3D prints can usually take several hours to complete. We ask that you submit designs to print in advance via . Following your submission, we will contact you with a price quote for printing your design, an estimated wait time for delivery of your design, and to go over your print options. Cost for 3D prints is $0.25 per gram. Material for the 3D printer comes in a variety of colors, and prints can be completed at different qualities.
This process will help to ensure that those wanting to use the printer will have the opportunity. While we will estimate your wait time, the Library makes no commitment to being able to produce print submissions in a specific time frame. We will choose the order in which jobs are printed to maximize efficiency and give as many people as possible a chance to obtain a print.
Save your design in the STL file format and send at an attachment to .
Learn More at a 3D Design Workshop!
We’ve always got drop-in 3D Design labs on the schedule, as well as hands-on workshops taught by our staff and experienced design professionals! Check our calendar for upcoming labs and to sign up for workshops!
How can I create a design?
There are many free-to-use programs available for designing and seeing other’s designs in 3D:
- Autodesk 123D has a whole suite of 3D tools available, including 123D Design downloadable application and Tinkercad browser application.Tinkercad Tutorial
- Thingiverse is an online community where you can share your own 3D designs, and browse others in their community.
- OpenSCAD is a free software that focuses on the computer assisted design aspects of 3D modelling. Ideal for creating 3D models of machine parts.
- Sculptris is a free software download that lets you sculpt a sphere of virtual clay into whatever you want it to be. Great for artists and 3D character designs.

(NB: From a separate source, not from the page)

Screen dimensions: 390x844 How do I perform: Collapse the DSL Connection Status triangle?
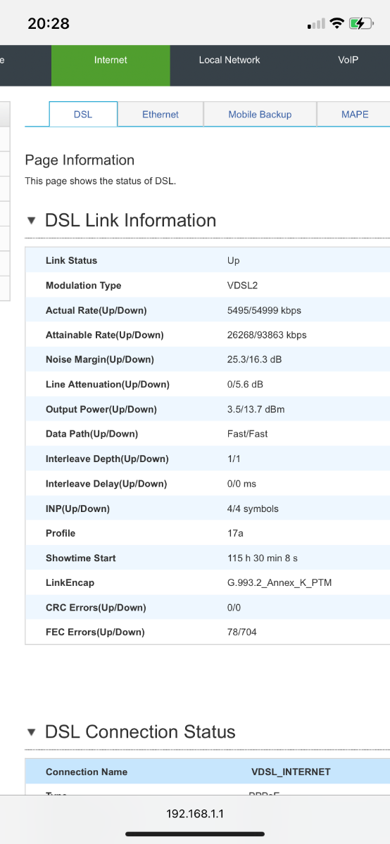[x=30, y=732]
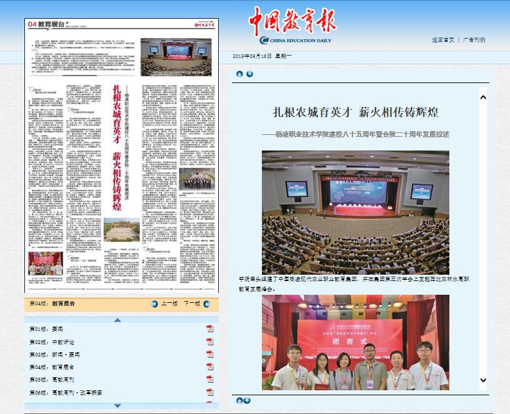Select 第01版：要闻 in the page list

coord(47,329)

As we develop our 3D resources, we will make certain programs available on our public computers.
What is a 3D Printer?
A 3D printer is a device for making a three-dimensional model from a computer generated digital design. Successive layers of material are laid down in different shapes to form the object.
Why is it important?
The Ultimaker 3D Printer aligns with the library’s goal to offer Science, Technology, Engineering, Arts, and Math (STEAM) tools for our community. Part of our Innovation Studio, the Ultimaker 2 is available to offer hands-on opportunities for our community to learn about this emerging technology through workshops and open lab time.

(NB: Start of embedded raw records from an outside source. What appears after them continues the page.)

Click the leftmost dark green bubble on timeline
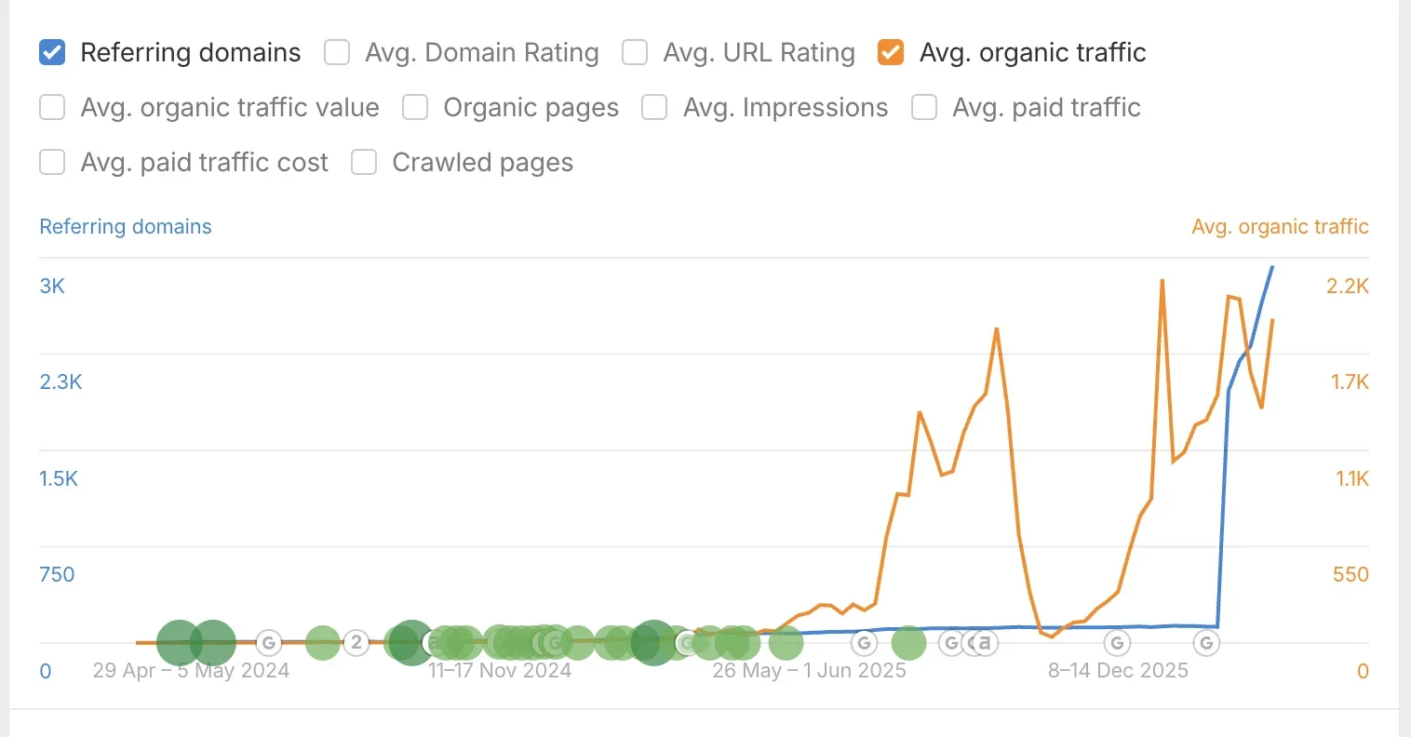The height and width of the screenshot is (737, 1411). [178, 642]
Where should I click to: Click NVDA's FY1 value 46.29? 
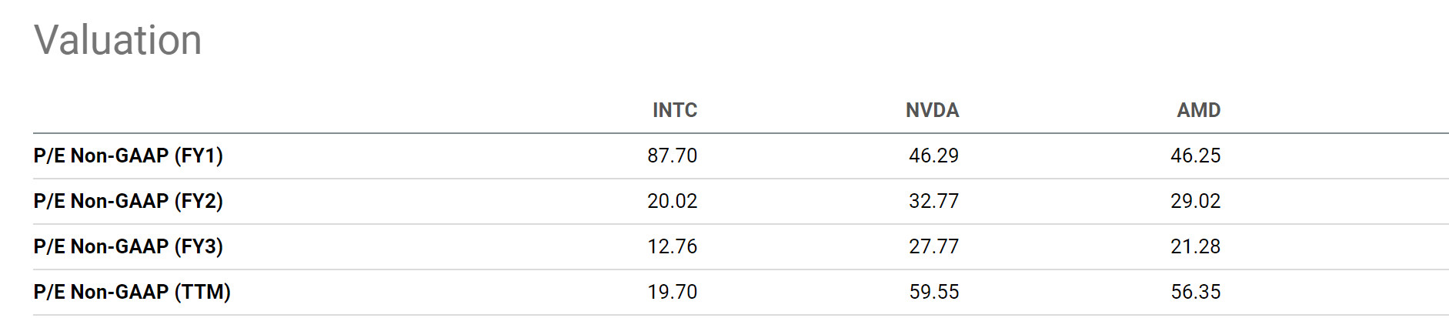point(933,156)
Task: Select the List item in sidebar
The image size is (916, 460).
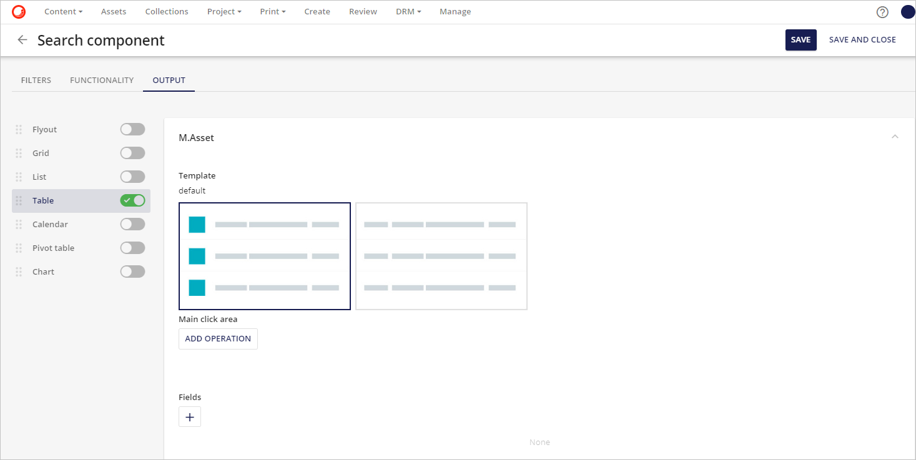Action: [39, 177]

Personal manufacturing is going to have increasingly profound social impacts, much of them in ways that have yet to be anticipated. The library wants to bring to Natick the concepts of what 3D printing and personal manufacturing are all about, along with an understanding of the design skills needed to take full advantage of the creative opportunities that are arising. Natick is a tremendously creative community, and the library is excited to be able to offer access to another avenue for the expression of that creativity.

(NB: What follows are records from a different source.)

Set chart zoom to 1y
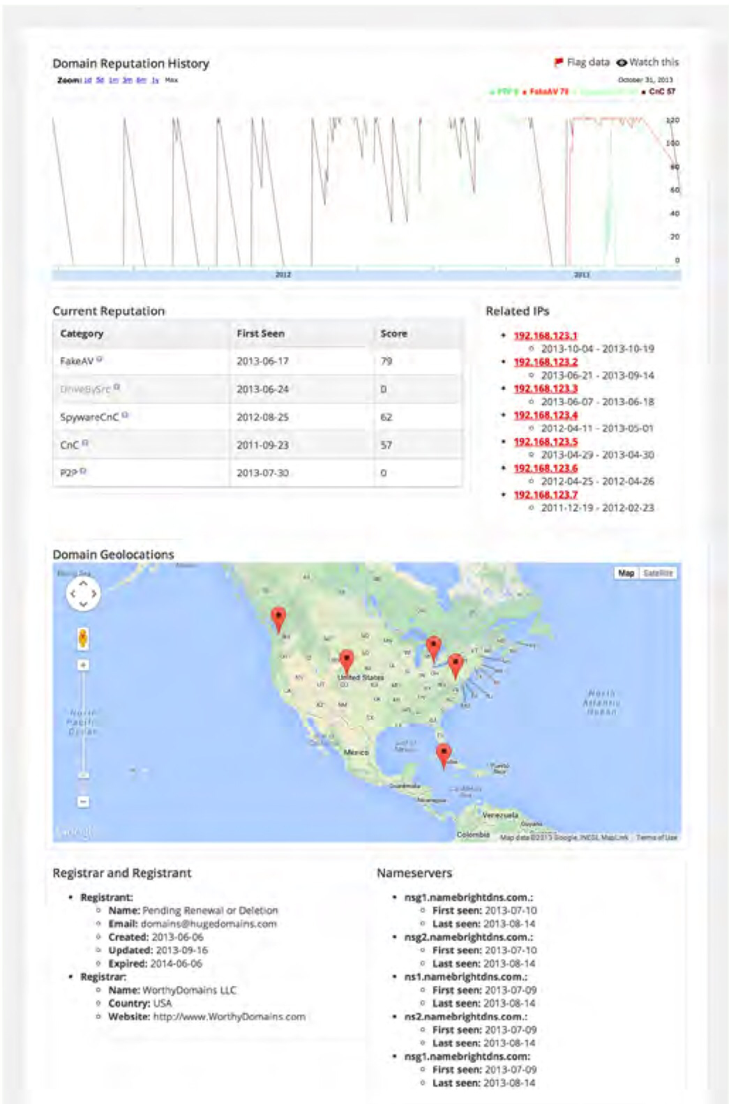This screenshot has width=729, height=1104. (x=155, y=80)
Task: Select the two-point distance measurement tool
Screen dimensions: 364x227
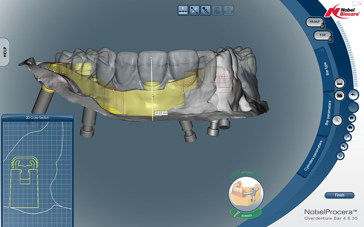Action: tap(194, 10)
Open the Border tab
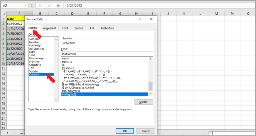Screen dimensions: 256x136 coord(79,28)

“A commitment to STEAM means creating opportunities for our library community to explore and experiment. I’m excited that the Morse Institute is able to help facilitate discovery and learning in our new Innovation Studio.” – Library Director Linda Stetson
Guidelines for use
- All builds must be scheduled in advance by emailing
- All designs must be submitted in an STL file format
- 3D printer builds can take hours so patrons must leave their email address and phone number
- If a build is too large or complex we may suggest a commercial service
- No hazardous or offensive items
- The library reserves the right to decline any print job
- Patrons will pay for material used on their build by weight, including the weight of any aborted or flawed prints. Payment is to be made at time of pickup.
- We will assess a charge of $0.25 per gram, as estimated by the printer software. We will give you an estimate of this cost during a follow-up contact from our staff.
- During our follow-up we will ask for other options related to your print, such as material color and print quality.
The Morse Institute Library 3D printers and related equipment may be used for lawful purposes in compliance with library policies. Patrons may not upload, transmit, display, or create content that violates any law, privacy or property right. Please be aware that prints themselves may occur within public view and that the library does not make any promise that any particular print will not be seen by members of the public. We do consider that the identity of the submitter of a job will fall under the same legal protection that extends to the privacy of the intellectual content of borrowers of library material. The Morse Institute Library reserves the right to refuse to scan or print any object.